The human female is noticeably slower as we wander back along the Neener Path. She says she’s “looking for microflora”, but I’m pretty sure she’s just worn out. Her middle initial is “D” which, if it doesn’t stand for “Decrepit” now, will do so in the not too distant future.

Still, at this pace, we are finding things we missed on the outbound trip. I’m not sure how we missed this slender three-seeded mercury.

It has the fall-color thing down pat and is lit up like a torch. Someone remind me why this isn’t grown as a bedding plant just for its color in November?

Some of the plants flowering today can be considered advance scouts for their spring-flowering bretheren.

Mr. Dandelion says that any plant that can sprout in fall and overwinter will have a head start come warmer weather next year. The chickweed in the photo is employing the same strategy.

You know, the general populace often complain about slanty scientific names and how difficult they are to spell and to remember. I ask you, which is easier to recall for this plant:

“Oriental false hawks-beard” or “Youngia japonica?” It’s not native to this part of Midgard, so it has other, even less-pronounceable names when it’s at home. I know *I* have no idea how to say “黄鹌菜”.

What do you have there, Sigyn?

Little seedlings! The human female says the fluffy one is next year’s burrweed. It won’t be much taller than that and will have spiny little fruits. Hmmm. Sounds like it would be fun to plant in the lawn. No walking barefoot for her!

And what are those heart-shaped leaves?

Unless I miss my guess, those will be violets in spring. That’s one of the few plants I do know. I remember them because Sigyn likes them so much.

But what’s this? (poke poke poke)

It’s green, so I’m assuming it’s a plant, but it’s flat to the ground and doesn’t have a proper stem or leaves, just these flat pieces that branch at their tips. Ah. Miss Know-it-All says it’s a liverwort. She doesn’t have a lot of experience with them since they “aren’t flowering plants” but it might be a species of Riccia. Guess she doesn’t know it all!

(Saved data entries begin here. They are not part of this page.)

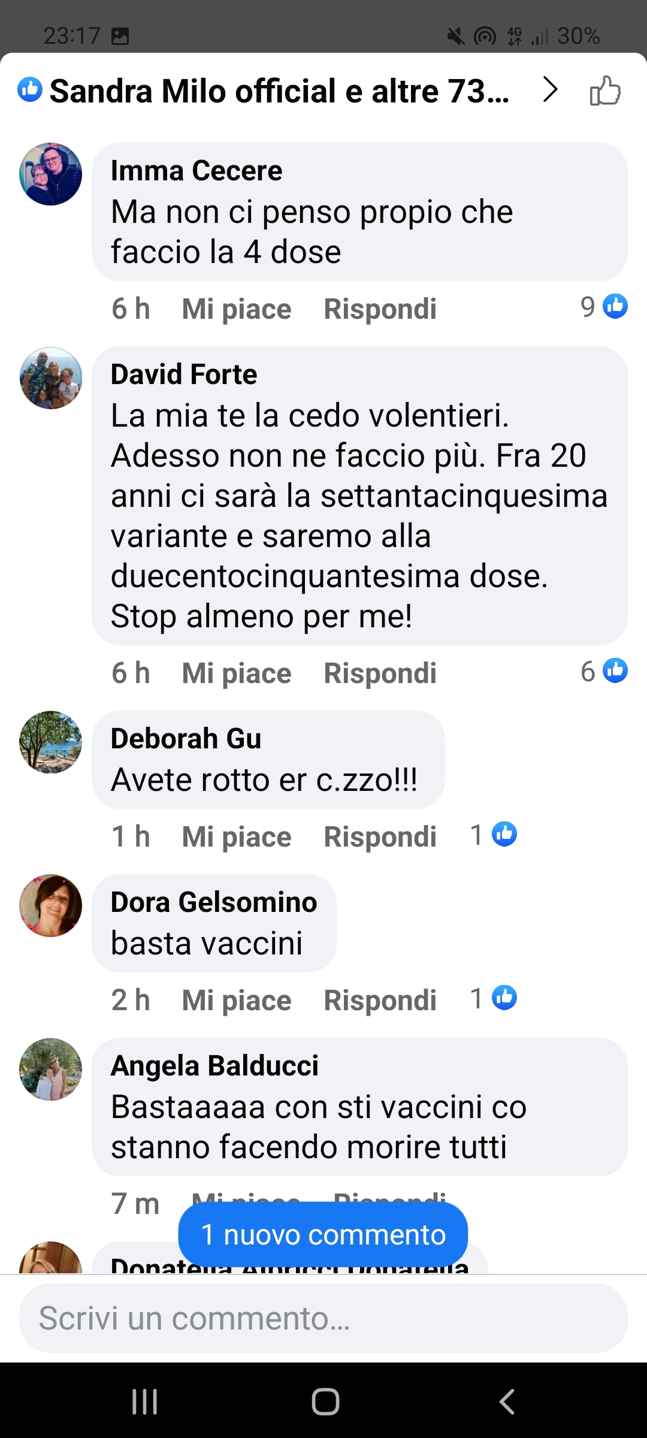The width and height of the screenshot is (647, 1438).
Task: View the 9 likes on Imma Cecere's comment
Action: coord(604,306)
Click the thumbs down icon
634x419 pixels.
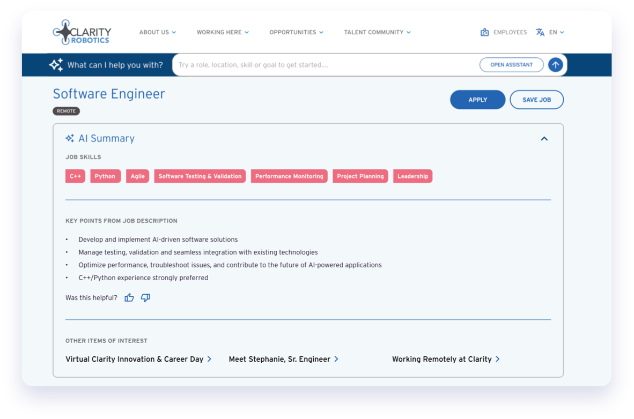(145, 298)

I think I know why we are moving so slowly. All of this botanizing is tiring. Sigyn, would you like to rest for a bit? These asters would make a starry bed to flop onto.

Um. Perhaps not. They are a bit pokey. But I think I see something over there that would be much more comfortable.

Ahh… Nothing like getting the heavy helmet off and stretching out on a nice, plush patch of bryophytic velvet. Wake me up if we seem to be actually heading for home…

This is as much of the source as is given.